Determining how much the films themselves -- and their distributors -- benefit from Oscars is more problematic. Conventional wisdom holds that films winning Best Picture produce enormous profits through their re-release, or "bump." Variety, for example, reports that in recent years these Oscars have "produced a worldwide box office bump worth an average of nearly $150 million." On the other hand, studio executives argue that the post-Oscar lift is greatly exaggerated -- and point out that the "average" cited by Variety is fatally skewed by the inclusion of "Titanic" and its nearly $800 million post-award worldwide windfall in 1998. The extent to which a film profits from a re-release, according to these insiders, depends both on when in the season -- and how -- a "Best Picture" was initially released.

In any case, box office grosses for re-releases do not necessarily translate into profits. On the second time around, theaters keep a larger share of ticket sales -- 60% as opposed to 30% in the initial run. Also, the distributor has to advance additional money for advertising (having already disbursed millions for the pre-Oscar ad campaigns), which can be greater than the box office receipts.

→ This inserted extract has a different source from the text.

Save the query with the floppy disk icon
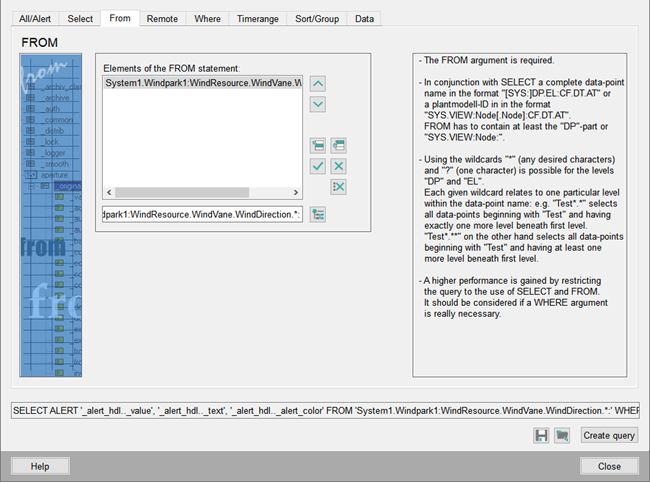The width and height of the screenshot is (650, 483). coord(541,435)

Consider the sad case of "The English Patient." The producer Saul Zaentz managed to make the film for only $33 million by getting its stars and crew to defer $10 million of their salaries, which they were to recover when the film broke even. And with its Oscar bump and re-release, "Patient" grossed $225 million dollars worldwide. But, as it turned out, that was not sufficient to pay the additional marketing charges levied against it by its distributor, Miramax. Despite its nine academy awards, it still has not repaid the $10 million its stars and crew effectively lent it -- nor has it made a profit. Whatever the cash value the Oscar bump may add to films, its status value greatly benefits studios, especially the newer studios, which thirst for credibility (this helps explain the superabundance of Dreamworks and Miramax ads in Variety and The Hollywood Reporter).

For their part, studio executives tend, characteristically, to take a Byzantine view of the value of Oscars. One very savvy executive, who asked not to be quoted, explained to me that the chief beneficiaries may be directors. Not the directors who themselves win Oscars for directing but directors whose stars win Oscars for acting. His logic went as follows: Superstars, who get a fee of $20 million or more for a picture, want to win the Best Actor Oscar because of the prestige it brings; they make big bucks anyway. Studio executives also believe, rightly or wrongly, that certain directors are able to make films that win Oscars for the actors who star in them. And, if those actors think such a director will get them the prize they covet, they will often cut their fee, which will save the studio tens of millions of dollars. Studios thus seek to make deals with a director whose stars, they think, tend to get Oscars, because they hope these directors will attract Oscar-hungry newcomers to act in their films -- on the cheap. For example, Woody Allen, whose star Diane Keaton won best actress for "Annie Hall" in 1977, has since been able to get dozens of stars (such as Bruce Willis, Leonardo DiCaprio, Sean Penn and Julia Roberts) to waive their multimillion-dollar fees to act in his films.

Finally, the 4,200 academy voters benefit at least psychically, if not materially, by believing that their choices will, like Archimedes' lever, somehow influence the universe of entertainment. Expressing this belief in their global power, the co-producer of the industry infomercial, Richard Zanuck, told Variety: "We will have to be cognizant of the fact that there will be 800 million people watching around the world." But there were only 78 million American viewers last year. Thus, to meet this projection, some 722 million foreigners, many without television sets, would have to stay up through the wee hours of the morning and the next working day to watch a show in a foreign language -- an extraordinary conceit since some of the largest countries in the world, such as China and India, are not even licensed to carry the program. Whether or not this vast -- if unverifiable -- alien audience materializes on Sunday night, the Academy voters will continue to take great satisfaction in their perceived universal power.